According to my birth certificate and baptism records, I was born Gerhard Udo Albert Wobser, after my father (Udo was his nickname) and my adopted grandfather, Carl Albert August Wobser (we called him Grandfather Albert).  My name is no longer Gerhard Udo Albert Wobser; why it changed to Jerry Webster is a story for later.  In Pr. Holland, when I was a child, everyone called me Gerhard.  No one blessed me with a nickname, particularly one as special as Udo.

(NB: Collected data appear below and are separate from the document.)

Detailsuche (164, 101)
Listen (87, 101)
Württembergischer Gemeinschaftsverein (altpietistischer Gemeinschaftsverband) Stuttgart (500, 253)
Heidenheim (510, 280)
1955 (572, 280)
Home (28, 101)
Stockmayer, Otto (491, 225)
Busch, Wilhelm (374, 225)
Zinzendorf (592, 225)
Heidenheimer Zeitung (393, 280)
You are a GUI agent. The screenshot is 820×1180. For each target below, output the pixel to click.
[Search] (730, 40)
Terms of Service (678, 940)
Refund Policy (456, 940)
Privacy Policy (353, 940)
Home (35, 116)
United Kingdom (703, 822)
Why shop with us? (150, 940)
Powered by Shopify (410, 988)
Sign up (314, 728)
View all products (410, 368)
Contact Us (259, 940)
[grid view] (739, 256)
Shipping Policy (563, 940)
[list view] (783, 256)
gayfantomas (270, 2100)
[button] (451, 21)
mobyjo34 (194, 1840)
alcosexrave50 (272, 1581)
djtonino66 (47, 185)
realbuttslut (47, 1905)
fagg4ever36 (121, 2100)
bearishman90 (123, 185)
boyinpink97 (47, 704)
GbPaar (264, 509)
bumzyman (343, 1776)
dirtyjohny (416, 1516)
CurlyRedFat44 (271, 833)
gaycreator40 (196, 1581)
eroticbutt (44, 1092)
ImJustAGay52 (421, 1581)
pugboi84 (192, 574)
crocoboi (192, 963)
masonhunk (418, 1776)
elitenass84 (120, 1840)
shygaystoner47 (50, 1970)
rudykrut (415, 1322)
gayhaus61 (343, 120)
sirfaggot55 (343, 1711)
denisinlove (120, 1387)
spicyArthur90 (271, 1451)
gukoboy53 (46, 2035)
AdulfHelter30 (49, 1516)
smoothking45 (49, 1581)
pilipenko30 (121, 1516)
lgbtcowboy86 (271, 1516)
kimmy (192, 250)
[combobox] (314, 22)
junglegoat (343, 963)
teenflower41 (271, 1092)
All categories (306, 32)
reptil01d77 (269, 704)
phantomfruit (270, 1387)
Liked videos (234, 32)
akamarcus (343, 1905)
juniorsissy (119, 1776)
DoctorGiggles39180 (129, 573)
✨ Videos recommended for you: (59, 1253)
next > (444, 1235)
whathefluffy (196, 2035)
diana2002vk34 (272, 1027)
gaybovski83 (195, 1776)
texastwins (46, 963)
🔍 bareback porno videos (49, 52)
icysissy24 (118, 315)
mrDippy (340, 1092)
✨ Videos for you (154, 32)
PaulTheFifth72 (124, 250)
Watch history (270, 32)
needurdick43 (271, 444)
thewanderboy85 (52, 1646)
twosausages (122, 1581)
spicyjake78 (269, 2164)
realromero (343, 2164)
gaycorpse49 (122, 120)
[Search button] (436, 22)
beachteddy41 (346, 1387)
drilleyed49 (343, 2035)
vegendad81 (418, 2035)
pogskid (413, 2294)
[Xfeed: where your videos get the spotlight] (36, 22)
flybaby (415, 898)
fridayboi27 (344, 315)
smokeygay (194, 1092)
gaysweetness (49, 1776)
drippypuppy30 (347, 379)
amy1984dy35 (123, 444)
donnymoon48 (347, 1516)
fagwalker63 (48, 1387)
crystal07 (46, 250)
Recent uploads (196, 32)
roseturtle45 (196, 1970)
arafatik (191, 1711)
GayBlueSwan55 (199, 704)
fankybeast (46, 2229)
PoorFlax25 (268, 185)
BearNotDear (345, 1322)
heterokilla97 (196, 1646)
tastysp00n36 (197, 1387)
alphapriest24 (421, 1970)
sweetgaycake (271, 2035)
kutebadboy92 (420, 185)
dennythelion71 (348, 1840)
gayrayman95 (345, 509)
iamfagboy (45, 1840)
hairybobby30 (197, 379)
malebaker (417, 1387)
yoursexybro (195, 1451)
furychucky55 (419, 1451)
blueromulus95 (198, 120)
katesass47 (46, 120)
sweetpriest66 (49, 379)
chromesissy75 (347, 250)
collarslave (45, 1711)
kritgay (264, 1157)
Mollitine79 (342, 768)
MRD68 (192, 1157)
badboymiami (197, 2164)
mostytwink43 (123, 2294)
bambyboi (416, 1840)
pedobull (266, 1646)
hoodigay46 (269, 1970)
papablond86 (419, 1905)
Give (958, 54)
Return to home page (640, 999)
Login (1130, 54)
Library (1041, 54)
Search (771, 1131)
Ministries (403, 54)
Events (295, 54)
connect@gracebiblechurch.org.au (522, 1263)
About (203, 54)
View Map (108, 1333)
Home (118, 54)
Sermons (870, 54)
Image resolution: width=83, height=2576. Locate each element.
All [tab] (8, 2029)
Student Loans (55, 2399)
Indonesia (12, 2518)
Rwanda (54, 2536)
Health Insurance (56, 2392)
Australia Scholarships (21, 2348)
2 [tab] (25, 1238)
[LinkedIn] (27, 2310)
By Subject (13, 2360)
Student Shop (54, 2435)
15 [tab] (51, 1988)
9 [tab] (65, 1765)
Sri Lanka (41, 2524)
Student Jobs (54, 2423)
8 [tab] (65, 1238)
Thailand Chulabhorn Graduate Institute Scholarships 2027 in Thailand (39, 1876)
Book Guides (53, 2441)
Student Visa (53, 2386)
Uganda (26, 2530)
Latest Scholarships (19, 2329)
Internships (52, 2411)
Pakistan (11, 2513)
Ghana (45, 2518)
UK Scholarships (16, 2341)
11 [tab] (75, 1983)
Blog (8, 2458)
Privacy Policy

You might wonder why I refer to Grandfather Albert in English rather than using the German vernacular like Großvater Albert.  Truth is, sometime in the latter half of 1939, I began dreaming in English and have been dreaming in English ever since.  I can still speak German fluently but am not really interested in using many German words.  When I am awake, I do all my thinking in English.  Dreaming works the same way.  Using words like Tante or Onkel instead of Aunt and Uncle would be as difficult and foreign for me as they might be for you.  I left Germany behind many years ago, though, at the time, I was convinced that it had left me.

My sisters loved to tell the story that I was a premature baby, born so very tiny, at 4 ½ pounds, I was able to sleep in a shoebox.  As the story goes, I was so small that my parents would keep me in the kitchen warming oven that first winter.  Fortunately, someone always took pity.  True or not, I remain unbaked and survived.  Today, if that were to happen, everyone would be outraged.  Funny how parenting has changed.  At least my parent’s circumstances enabled them to have a warming oven.  I can’t imagine what would have happened had they used their regular kitchen oven.

I have no memory of my baptism but assume that it must have been a pretty big deal since it took place on Christmas Day in 1922.  It was held at the old Lutheran church in Pr. Holland.  I know little about how baptisms work, then or now.  But, at the time, I imagine the competition would have been quite big on that particular day.

With the exception of Mother, all of us had been baptized as Lutherans: Grandfather Albert, Grandmother Marie, Father, my sisters, and me.  Mother was raised in a household that followed Jewish customs.  Her ancestry was Jewish, but like many Jews in Western Europe, her family had adopted the culture of their non-Jewish neighbors.  Some might say they had assimilated.  When she married Father, she abandoned her Jewish upbringing.  She chose to follow Father’s Lutheran faith, and that is the way our family was raised.  None of us felt any connection with the Jewish faith or considered ourselves Jews.

I have always been thankful that some of Mother’s rituals were retained and I was circumcised shortly after birth.  There was no ceremony for this noteworthy event, rather a whispered conversation between Mother and doctor; my future health was the primary concern.  Admittedly, I have been grateful to Mother ever since.  I remember being startled to observe the distinct difference when I and the other eight-year-old boys, all uncircumcised, showered before swimming lessons.  That was the first time I thought of myself as being a curiosity.  That was the first time I ever considered the idea that I might be different.

By all accounts, our family, the Wobsers, was one of the more prominent and successful, some say the most, in our small town of Pr. Holland.  However, all wealth is relative.  Bragging rights aside, we may have been big fish, but it was a very small pond.  As a child, how would I have known?  Children don’t measure the world that way.  Children measure with simple equations, like who is circumcised and who is not.